Directed by Michael Winner
Starring Faye Dunaway, Alan Bates, John Gielgud, Denholm Elliott
Released on 14th July 2016
One quiet evening some time ago, I was flicking channels and clocked a re-make of the 1945 film, The Wicked Lady. I started to watch and, despite my better judgement, got hooked and stayed with it until the end. It turned out I wasn’t the only one: at work the following morning, it was the number one topic of conversation. We’d all been caught up in it and that was why we were yawning our heads off.
Now, after a long absence, it’s out on DVD, this time in an uncensored version. Would I get hooked again? This time round I’d realised that the director was Michael Winner and that it came from Cannon Films, the 80s specialists in cheap (in both senses), tacky but surprisingly popular movies. And it wasn’t the film I remembered.
It’s probably the 18th century – it doesn’t matter much – and Caroline (Glynis Barber) is about to marry country landowner Sir Ralph Skelton (Denholm Elliott). She invites her best friend Barbara (Faye Dunaway) to visit and meet her future husband, but it’s not a good move. Barbara promptly seduces and marries him, but finds life in the country desperately dull and, after losing a valuable brooch in a game of cards, decides to steal it back, disguised as a highwayman. Her crimes are blamed on real highwayman Jerry Jackson (Alan Bates) who tracks her down and they join forces. But how long can Barbara keep this double life going?
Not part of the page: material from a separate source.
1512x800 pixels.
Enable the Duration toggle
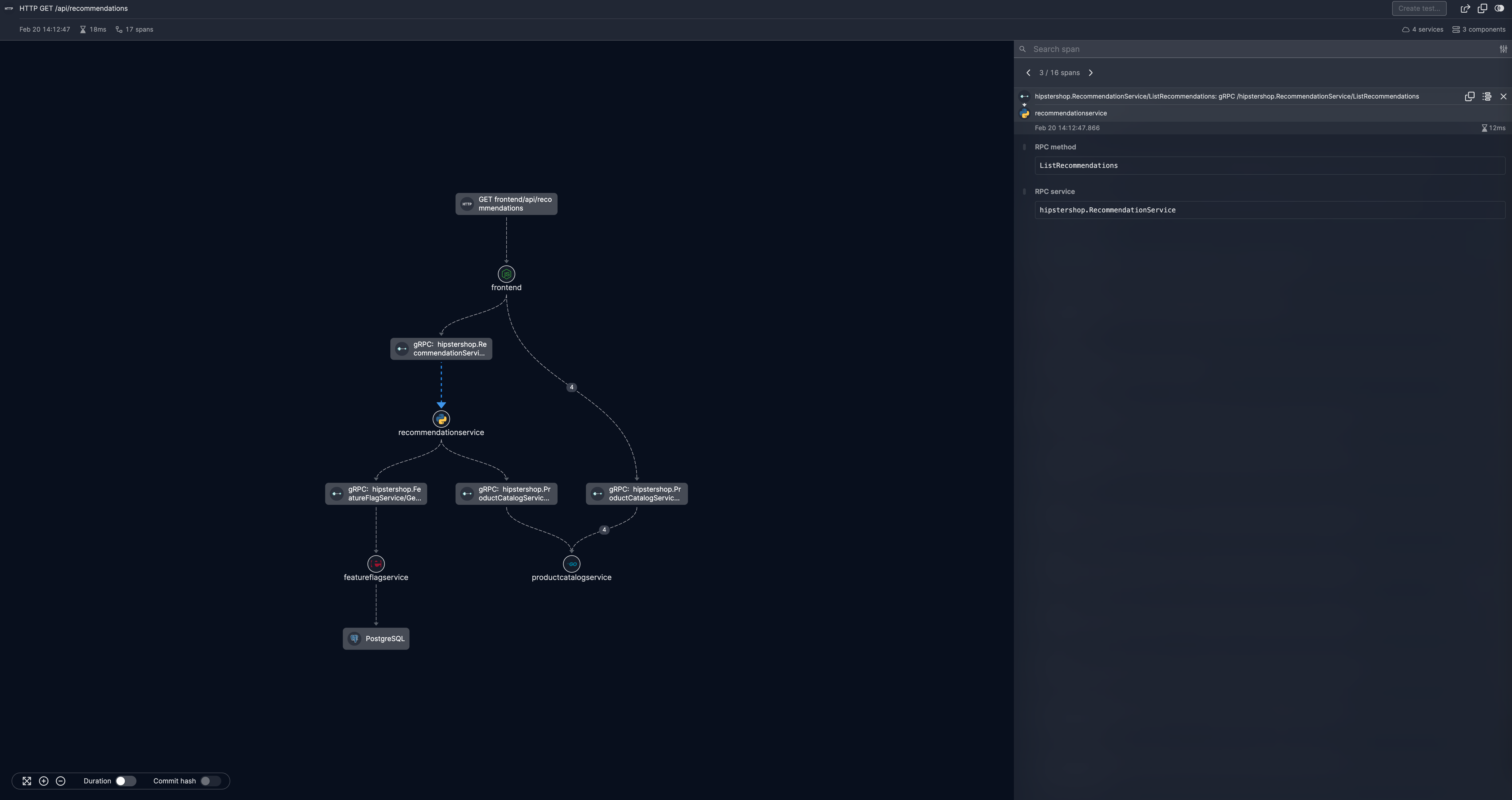tap(126, 781)
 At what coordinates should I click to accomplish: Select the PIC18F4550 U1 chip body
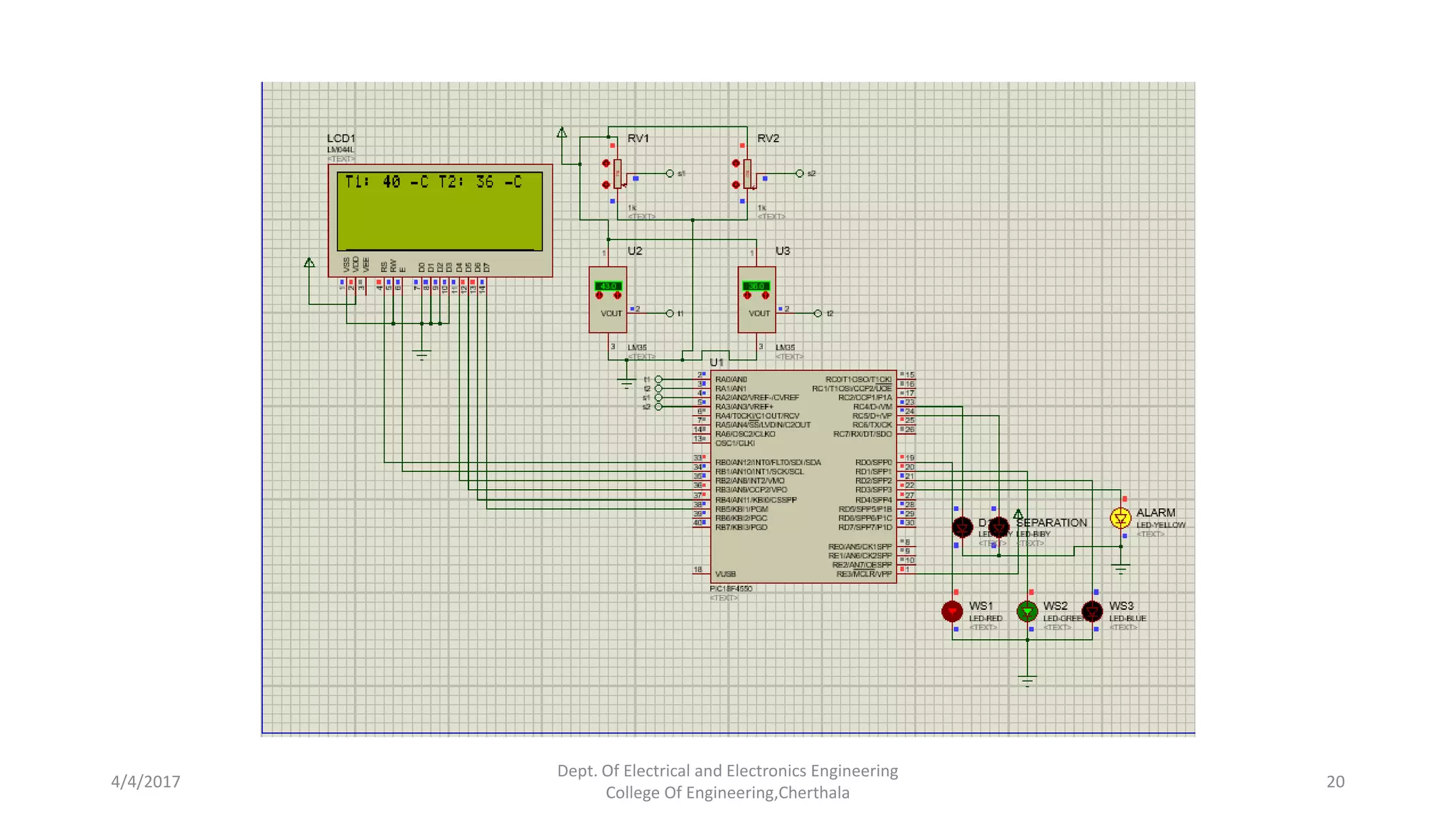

With a cast like this you’d think it couldn’t fail. John Gielgud’s there, as the devoted and deeply religious family butler, alongside other familiar British faces – Prunella Scales, Joan Hickson, Oliver Tobias and John Savident, well before his days in Corrie as Fred Elliott. And the legendary Jack Cardiff (Black Narcissus etc) is behind the camera. How on earth Winner managed to persuade so much talent to be in a typically Cannon piece of schlock is beyond me. Your guess is as good as mine.
There’s none of their usual obviously low-budget special effects, but it replaces them with titillation. An intentional pun, I’m afraid, because there’s a lot of perky breasts on show and for no good reason. Jackson’s unnamed girlfriend (Marina Sirtis) is forever showing hers and she’s also involved in the scene partially responsible for the film’s 18 certificate, which it retains on DVD. It’s a fight between her and Dunaway, one involving a whip that miraculously manages to remove the top half of Sirtis’s dress at a single stroke. It’s all unnecessary and exploitative, making the film feel like a sleazy 1980s What The Butler Saw.
If it wasn’t for those scenes, you’d probably laugh your way through it because it’s a prime example of a film being so bad it’s funny. And there are still moments that make you laugh. After Barbara leaves having discovered Jackson has another woman in his life, the girlfriend turns to him, indignantly asking “Who the f**k was that?” A traditional 18th century epithet. The acting is so hammy, especially from Dunaway and Gielgud, that it must have come from a supermarket deli. Not that we’re meant to take it especially seriously, as it’s clearly intended to be nothing more than an entertaining romp. And it would be, if it wasn’t for its grubbier side.
What I saw first time round must have been a censored version – entertaining tosh, yes, but with an almost constant knowing wink at the camera. Now, in its seedy entirety, it’s a very different film, one that makes you laugh for the wrong reasons. There’s no good reason to watch it now. Nor to re-release it.
The Wicked Lady is released on DVD on Monday, 4 July and reviewed on Talking Pictures on Thursday, 7 July.